JOGJACORNER.ID - Di suatu sore semasa kuliah dulu namun lupa pastinya kapan, seorang kawan dari Lampung menawariku segelas kopi. ”Bung, ngopi bung,” ujar pria tinggi kurus dan berambut gondrong, yang akrab disapa Jarwo itu.  

Aku hanya melirik segelas kopi, yang terletak di atas tikar diantara kami berdua. Selama beberapa menit, ragu bergemuruh dalam otakku, antara ingin meminum seteguk cairan hitam atau menolak secara halus tanpa menyinggung perasaan temanku.

”Kenapa,” tanyanya sambil kedua bola matanya menatap tajam ke arahku.

”Mmmm, nggak papa Wo, aku nggak minum kopi,” jawabku.

”Lha kenapa,” Jarwo balas bertanya.

”Pasti rasanya pahit ya” tanyaku.

”Nggak lah, siapa bilang kopi rasanya pahit, iciplah dikit, ini Kopi Gayo dari Aceh, enak loh,” kata Jarwo yang terus mendesakku meminum kopi hitam yang dibuatnya.

Saat itu, menikmati seporsi makanan atau segelas minuman secara bersama-sama, menjadi kebiasaan yang ditularkan para mahasiswa perantauan kepadaku, saat mampir ke kos atau kontrakan mereka.

Dan hal itu sungguh terasa istimewa dan mampu mengeratkan kebersamaanku dan kawan-kawan berbeda suku, baik saat bercengkrama atau sekedar berdiskusi tentang berbagai persoalan yang seringkali sampai larut malam.

”Tapi beneran nih kopinya nggak pahit,” tanyaku menegaskan.

”Cobalah dulu satu tegukan, dijamin kau bakal ketagihan nanti,” balas Jarwo meyakinkanku, ditambah lagi aroma harum menguar dari gelas kopi yang memang mengundang selera.

”Minumlah,” bujuk Jarwo sambil tersenyum ramah kepadaku. Kedua bola mataku kembali menuju ke gelas kopi tersebut, kutatap sesaat lalu kuputuskan meraihnya.
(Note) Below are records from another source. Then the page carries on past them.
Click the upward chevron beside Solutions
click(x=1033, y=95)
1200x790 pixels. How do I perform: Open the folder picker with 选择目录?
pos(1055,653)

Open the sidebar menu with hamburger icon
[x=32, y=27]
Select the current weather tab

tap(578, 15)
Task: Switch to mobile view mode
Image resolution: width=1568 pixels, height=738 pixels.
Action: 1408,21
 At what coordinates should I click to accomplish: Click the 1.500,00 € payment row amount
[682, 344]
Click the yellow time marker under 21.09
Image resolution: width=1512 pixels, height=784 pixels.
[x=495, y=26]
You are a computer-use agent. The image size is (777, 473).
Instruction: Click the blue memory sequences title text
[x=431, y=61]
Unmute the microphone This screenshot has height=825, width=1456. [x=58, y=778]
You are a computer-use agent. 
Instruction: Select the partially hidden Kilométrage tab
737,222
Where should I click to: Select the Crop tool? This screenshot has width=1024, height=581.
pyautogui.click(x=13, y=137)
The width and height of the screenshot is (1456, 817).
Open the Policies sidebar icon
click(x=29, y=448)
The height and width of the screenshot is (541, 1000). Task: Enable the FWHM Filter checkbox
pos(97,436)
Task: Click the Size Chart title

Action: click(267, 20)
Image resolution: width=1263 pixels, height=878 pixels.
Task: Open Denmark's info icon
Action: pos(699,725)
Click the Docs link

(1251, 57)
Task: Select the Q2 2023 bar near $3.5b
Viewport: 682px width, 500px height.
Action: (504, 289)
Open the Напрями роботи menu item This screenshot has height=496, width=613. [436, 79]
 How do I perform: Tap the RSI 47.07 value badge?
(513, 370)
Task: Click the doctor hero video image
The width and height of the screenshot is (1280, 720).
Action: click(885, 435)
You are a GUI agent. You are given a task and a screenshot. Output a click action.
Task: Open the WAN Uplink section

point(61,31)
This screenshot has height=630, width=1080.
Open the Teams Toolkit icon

Sedetik kemudian bibir gelas itu menempel di mulutku, hingga cairan hitam pekat di dalamnya mengalir ke dalam kerongkongan yang terasa kering. Dinding gelas terasa agak panas.

Saraf-saraf di permukaan lidahku mulai bekerja, ketika rasa manis gula menjalar, namun tidak dominan karena ada sedikit rasa asam. Saat itu aku minum sekitar dua tegukan, untuk mengobati rasa dahagaku.

”Gimana rasanya?,” tanya Jarwo sambil menunggu responku.

”Kau pintar bikin kopi rupanya,” jawabku sambil tersenyum.

”Iyalah,” balasnya sambil tersenyum dan memetik gitar yang baru saja diambilnya dari ruang baca kontrakannya.

Lalu, akupun terdiam menyimak petikan gitar Jarwo, dan mulai saat itulah aku tidak menolak, saat kawan-kawanku yang lain menyodori segelas kopi untuk diteguk bersama-sama.